The reset delimits the continuation that shift captures (named by k in this example). When this snippet is executed, the use of shift will bind k to the continuation (+ 1 []) where [] represents the part of the computation that is to be filled with a value. This continuation directly corresponds to the code that surrounds the shift up to the reset. Because the body of shift (i.e., (k 5)) immediately invokes the continuation, this code is equivalent to the following:

(* 2 (+ 1 5))

In general, these operators can encode more interesting behavior by, for example, returning the captured continuation k as a value or invoking k multiple times. The shift operator passes the captured continuation k to the code in its body, which can either invoke it, produce it as a result, or ignore it entirely. Whatever result that shift produces is provided to the innermost reset, discarding the continuation in between the reset and shift. However, if the continuation is invoked, then it effectively re-installs the continuation after returning to the reset. When the entire computation within reset is completed, the result is returned by the delimited continuation. For example, in this Scheme code:

 (reset (* 2 (shift k CODE)))

whenever CODE invokes (k N), (* 2 N) is evaluated and returned.

This is equivalent to the following:

  (let ((k (lambda (x) (* 2 x)))) CODE)

Furthermore, once the entire computation within shift is completed, the continuation is discarded, and execution restarts outside reset. Therefore,

 (reset (* 2 (shift k (k (k 4)))))

invokes (k 4) first (which returns 8), and then (k 8) (which returns 16). At this point, the shift expression has terminated, and the rest of the reset expression is discarded. Therefore, the final result is 16.

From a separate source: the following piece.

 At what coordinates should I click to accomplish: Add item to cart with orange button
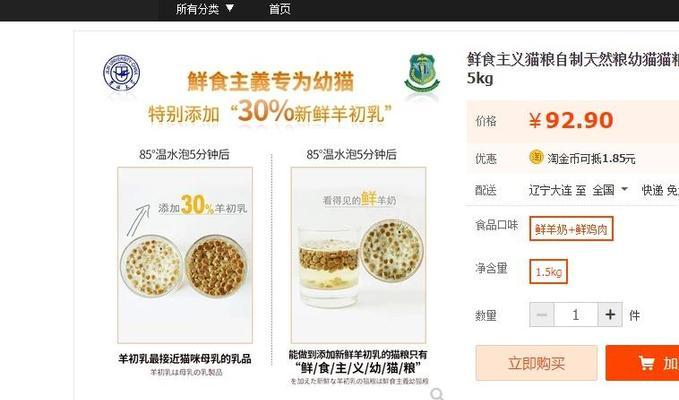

Everything that happens outside the reset expression is hidden, i.e. not influenced by the control transfer. For example, this returns 17:

 (+ 1 (reset (* 2 (shift k (k (k 4))))))

Delimited continuations were first described independently by Felleisen et al. and Johnson. They have since been used in a large number of domains, particularly in defining new control operators; see Queinnec for a survey.

Let's take a look at a more complicated example. Let null be the empty list:

 (reset
   (begin
     (shift k (cons 1 (k (void)))) ;; (1)
     null))

The context captured by shift is (begin [*] null), where [*] is the hole where k's parameter will be injected. The first call of k inside shift evaluates to this context with (void) = #<void> replacing the hole, so the value of (k (void)) is (begin #<void> null) = null. The body of shift, namely (cons 1 null) = (1), becomes the overall value of the reset expression as the final result.

Making this example more complicated, add a line:

 (reset
   (begin
     (shift k (cons 1 (k (void))))
     (shift k (cons 2 (k (void))))
     null))

If we comment out the first shift, we already know the result, it is (2); so we can as well rewrite the expression like this:

 (reset
   (begin
     (shift k (cons 1 (k (void))))
     (list 2)))

This is pretty familiar, and can be rewritten as (cons 1 (list 2)), that is, (list 1 2).

We can define yield using this trick:

 (define (yield x) (shift k (cons x (k (void)))))

and use it in building lists:

 (reset (begin
          (yield 1)
          (yield 2)
          (yield 3)
          null)) ;; (list 1 2 3)

If we replace cons with stream-cons, we can build lazy streams:

  (define (stream-yield x) (shift k (stream-cons x (k (void)))))

  (define lazy-example
    (reset (begin
            (stream-yield 1)
            (stream-yield 2)
            (stream-yield 3)
            stream-null)))

We can generalize this and convert lists to stream, in one fell swoop:

 (define (list->stream xs)
   (reset (begin
            (for-each stream-yield xs)
            stream-null)))

In a more complicated example below the continuation can be safely wrapped into a body of a lambda, and be used as such:

 (define (for-each->stream-maker for-each)
   (lambda (collection)
     (reset (begin
              (for-each (lambda (element)
                          (shift k
                            (stream-cons element (k 'ignored))))
                        collection)
              stream-null))))

The part between reset and shift includes control functions like lambda and for-each; this is impossible to rephrase using lambdas.

Delimited continuations are also useful in linguistics: see Continuations in linguistics for details.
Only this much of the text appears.